[Dataset content Boundary: Start]
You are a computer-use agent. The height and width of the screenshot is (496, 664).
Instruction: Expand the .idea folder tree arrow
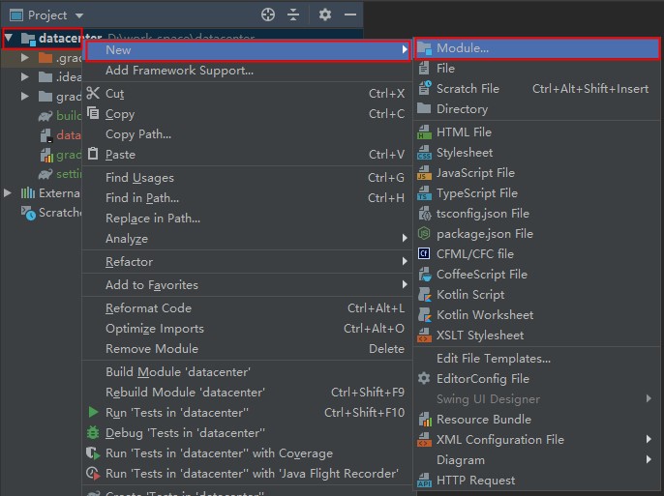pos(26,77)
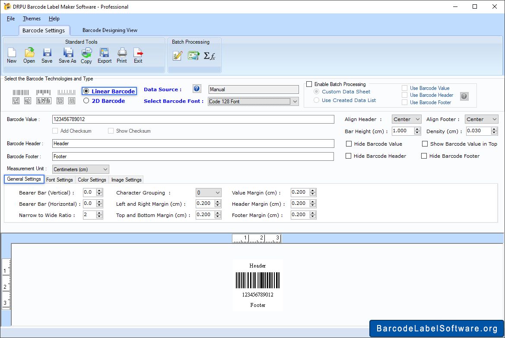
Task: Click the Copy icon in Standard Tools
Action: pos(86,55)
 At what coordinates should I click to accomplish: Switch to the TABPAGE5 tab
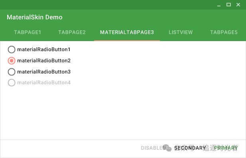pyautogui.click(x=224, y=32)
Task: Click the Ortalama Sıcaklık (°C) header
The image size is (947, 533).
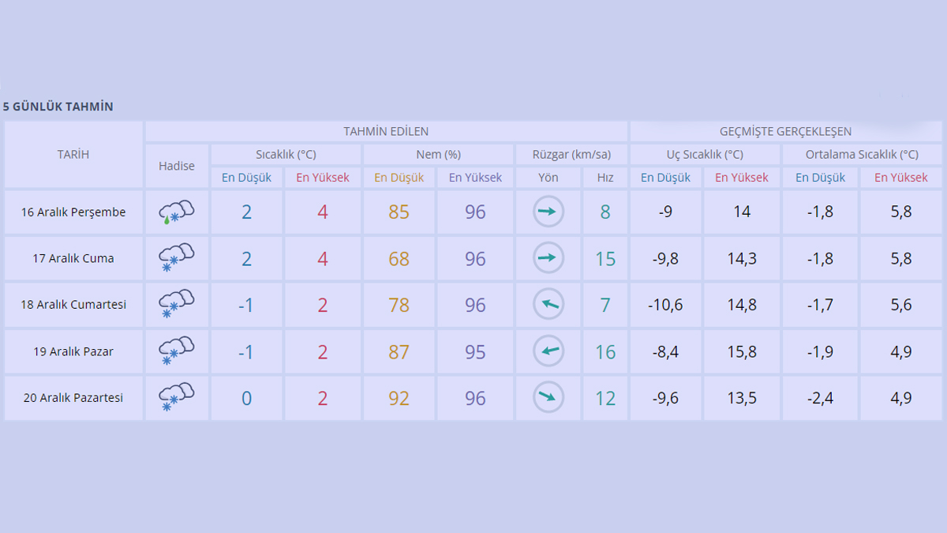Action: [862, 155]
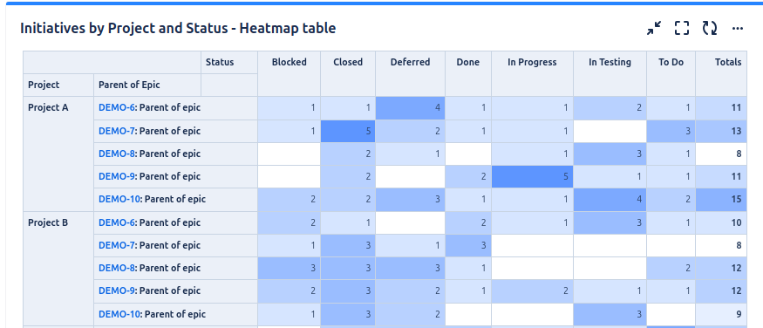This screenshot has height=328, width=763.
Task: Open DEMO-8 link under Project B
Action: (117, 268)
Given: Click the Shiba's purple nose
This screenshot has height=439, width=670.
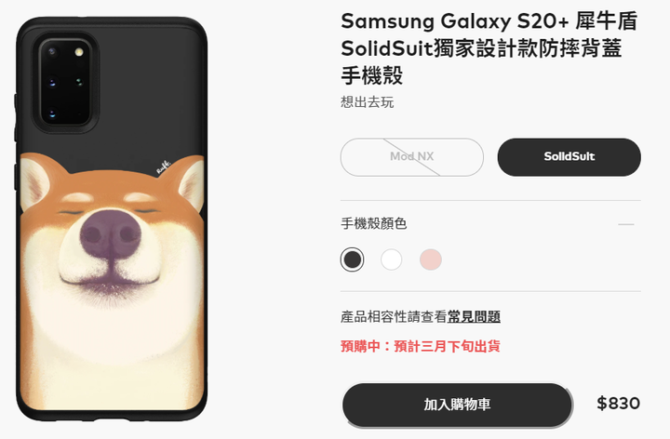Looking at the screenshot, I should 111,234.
[Dataset content Boundary: End]
[Dataset content Boundary: Start]
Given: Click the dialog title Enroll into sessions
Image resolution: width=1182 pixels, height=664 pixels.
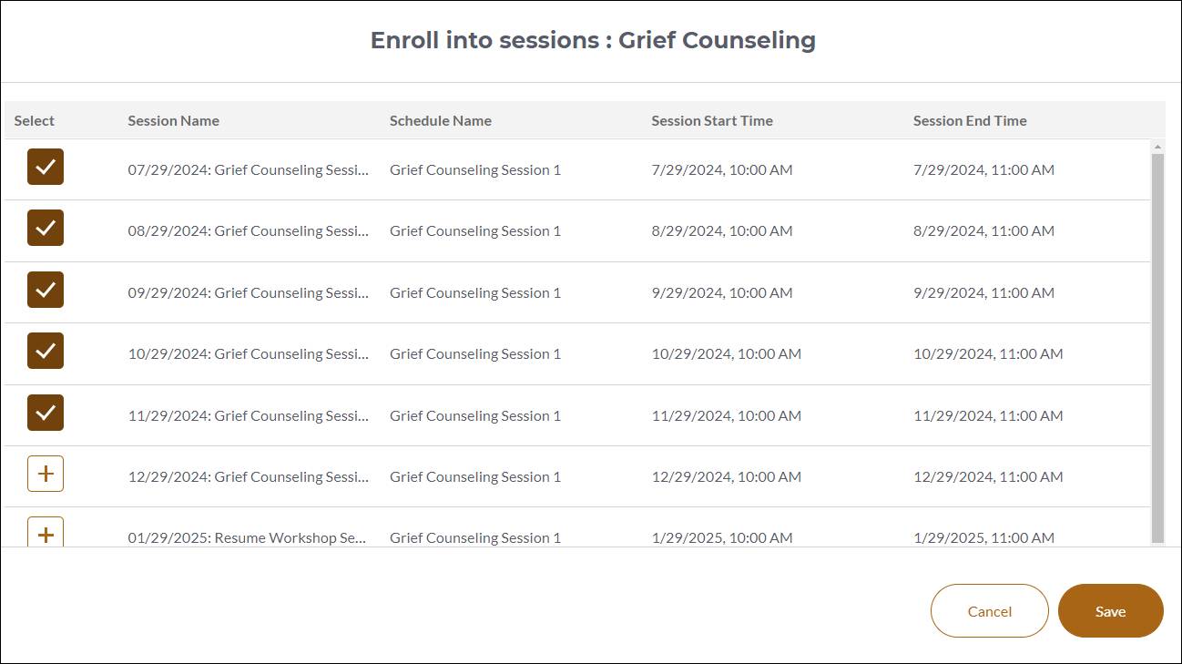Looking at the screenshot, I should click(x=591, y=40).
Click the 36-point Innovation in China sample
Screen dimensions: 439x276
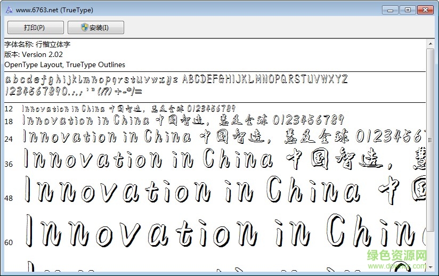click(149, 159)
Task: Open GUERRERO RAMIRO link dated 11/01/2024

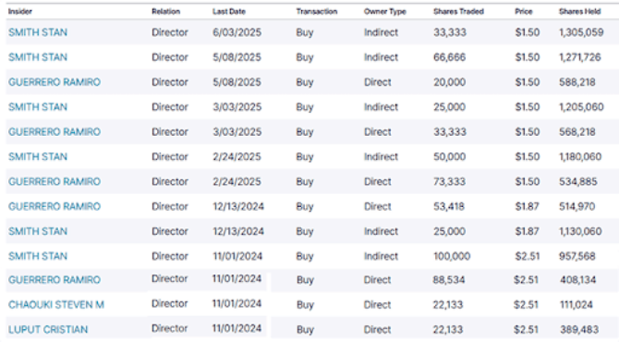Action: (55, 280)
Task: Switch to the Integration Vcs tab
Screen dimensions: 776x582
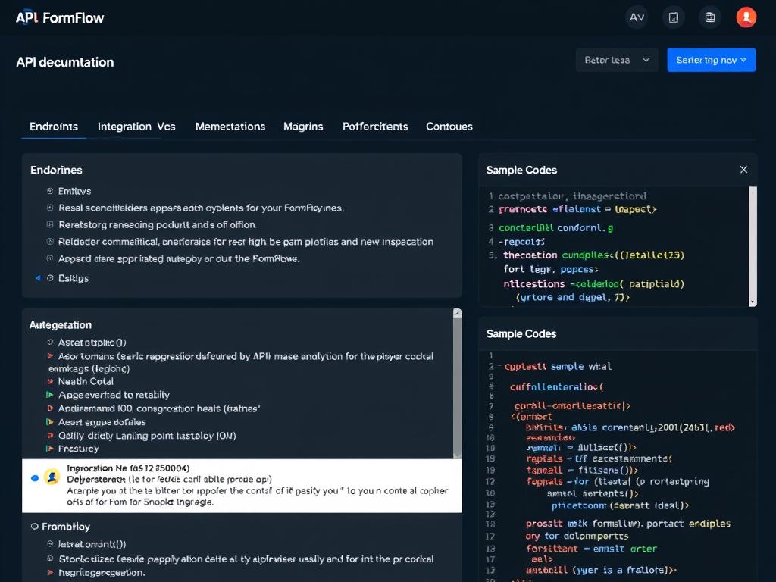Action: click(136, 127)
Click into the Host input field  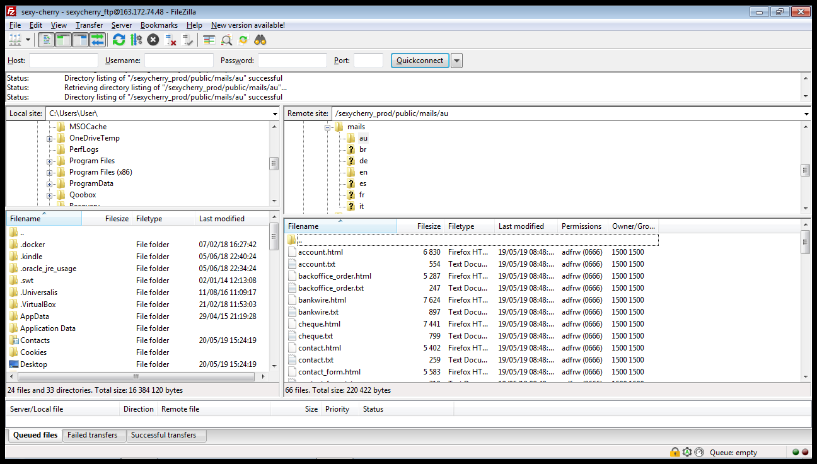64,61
[Dataset content Boundary: End]
The task: Find every line in the records above that holds the word "Given", and copy each one.

Exercise answer:
Given: Click the Shiba's purple nose
Given: Click the dialog title Enroll into sessions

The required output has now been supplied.